Project

Profile

Help

Support #5601

closed

Latter defined entity is honored rather than former one in Saxon-PE 11.3

Added by Toshihiko Makita almost 2 years ago. Updated almost 2 years ago.

Status:
Resolved
Priority:
Low
Assignee:
-
Category:
-
Sprint/Milestone:
-
Start date:
2022-07-13
Due date:
% Done:

0%

Estimated time:
Legacy ID:
Applies to branch:
Fix Committed on Branch:
Fixed in Maintenance Release:
Platforms:

Description

I'm testing Saxon-PE 10.8 and 11.3 for user project. When I convert XML file with entity reference, the former entity definition is not honored and the latter defined entity is honored in Saxon-PE 11.3.

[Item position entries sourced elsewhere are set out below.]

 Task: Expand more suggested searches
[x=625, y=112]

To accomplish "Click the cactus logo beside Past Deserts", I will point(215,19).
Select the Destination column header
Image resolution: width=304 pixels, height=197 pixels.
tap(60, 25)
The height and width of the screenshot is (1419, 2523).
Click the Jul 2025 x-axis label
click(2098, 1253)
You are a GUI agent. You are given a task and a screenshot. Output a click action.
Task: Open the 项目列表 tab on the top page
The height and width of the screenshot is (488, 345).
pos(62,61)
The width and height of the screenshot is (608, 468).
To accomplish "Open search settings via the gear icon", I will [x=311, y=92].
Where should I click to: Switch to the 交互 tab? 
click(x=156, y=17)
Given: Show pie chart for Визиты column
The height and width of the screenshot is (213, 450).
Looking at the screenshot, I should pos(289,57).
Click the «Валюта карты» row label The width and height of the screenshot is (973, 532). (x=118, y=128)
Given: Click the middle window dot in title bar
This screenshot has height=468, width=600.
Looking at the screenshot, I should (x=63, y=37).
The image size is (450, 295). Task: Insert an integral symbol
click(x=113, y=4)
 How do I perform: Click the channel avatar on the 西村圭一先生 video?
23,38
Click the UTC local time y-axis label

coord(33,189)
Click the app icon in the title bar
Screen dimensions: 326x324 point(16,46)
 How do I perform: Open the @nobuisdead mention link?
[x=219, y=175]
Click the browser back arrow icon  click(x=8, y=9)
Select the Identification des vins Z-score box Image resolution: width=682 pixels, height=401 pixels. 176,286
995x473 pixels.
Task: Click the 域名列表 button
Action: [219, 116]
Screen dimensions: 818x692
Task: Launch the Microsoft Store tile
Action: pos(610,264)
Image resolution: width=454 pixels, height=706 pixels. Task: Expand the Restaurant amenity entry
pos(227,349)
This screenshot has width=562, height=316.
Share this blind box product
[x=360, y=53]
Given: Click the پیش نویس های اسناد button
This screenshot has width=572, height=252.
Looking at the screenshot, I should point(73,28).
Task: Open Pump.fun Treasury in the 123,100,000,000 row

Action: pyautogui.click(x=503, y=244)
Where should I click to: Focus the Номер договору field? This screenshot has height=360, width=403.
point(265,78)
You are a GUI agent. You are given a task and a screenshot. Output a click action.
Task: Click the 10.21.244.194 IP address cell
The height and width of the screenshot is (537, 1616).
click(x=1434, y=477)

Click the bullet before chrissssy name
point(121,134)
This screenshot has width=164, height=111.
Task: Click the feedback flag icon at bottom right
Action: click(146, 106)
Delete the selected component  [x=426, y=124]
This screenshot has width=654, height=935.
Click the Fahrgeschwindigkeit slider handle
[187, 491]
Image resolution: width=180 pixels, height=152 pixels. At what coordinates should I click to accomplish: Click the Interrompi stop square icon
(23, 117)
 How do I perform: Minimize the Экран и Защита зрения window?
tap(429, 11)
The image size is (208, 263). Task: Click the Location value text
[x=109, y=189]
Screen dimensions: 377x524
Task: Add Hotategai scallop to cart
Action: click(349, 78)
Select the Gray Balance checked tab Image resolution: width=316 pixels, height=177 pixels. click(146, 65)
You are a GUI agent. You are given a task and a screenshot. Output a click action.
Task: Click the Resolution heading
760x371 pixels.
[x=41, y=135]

I attached the sample file archive: diff-2022-07-13.zip

Reproducing procedure

  1. Unzip diff-2022-07-13.zip
  2. Maintain JDK path and Saxon-PE path in xmllist/test-pe-10.8.ps1 and test-pe-11.3-edit.ps1
  3. At folder xmllist, open PowerShell
  4. Enter command "./test-pe-10.8.ps1". This command will generate output-10.8.xml from input.xml.
  5. Enter command "./test-pe-11.3-edit.ps1". This command will generate output-11.3.xml from input.xml.
  6. Compare the both results.

My test results

Input XML file

<?xml version="1.0" encoding="utf-8"?>
<!DOCTYPE book PUBLIC "-//AHF//DTD J2008 4.2-based AHF XML DTD for SM//EN" "ahfsm2-4.dtd">
<book>
    Ohm=&ohrm;
</book>

Entity definition

Entity ohrm is defined in iso-num.ent and AHFproc.ent.

iso-num.ent

<!ENTITY ohrm	"&#x2126;"> <!-- OHM SIGN -->

AHFproc.ent

<!ENTITY ohrm	"&#x03A9;"> <!-- Omega -->

Also AHFproc.ent is written after iso-inum.ent.

ahfsm2-4.dtd

<!ENTITY % ISOnum PUBLIC "ISO 8879:1986//ENTITIES Numeric and Special Graphic//EN//XML" "iso-num.ent">
%ISOnum;
...
<!ENTITY % AHFproc PUBLIC "-//AHF//ENTITIES for Process//EN//XML" "AHFproc.ent">
%AHFproc;

Output results

output-10.8.xml (The former defined one is adopted)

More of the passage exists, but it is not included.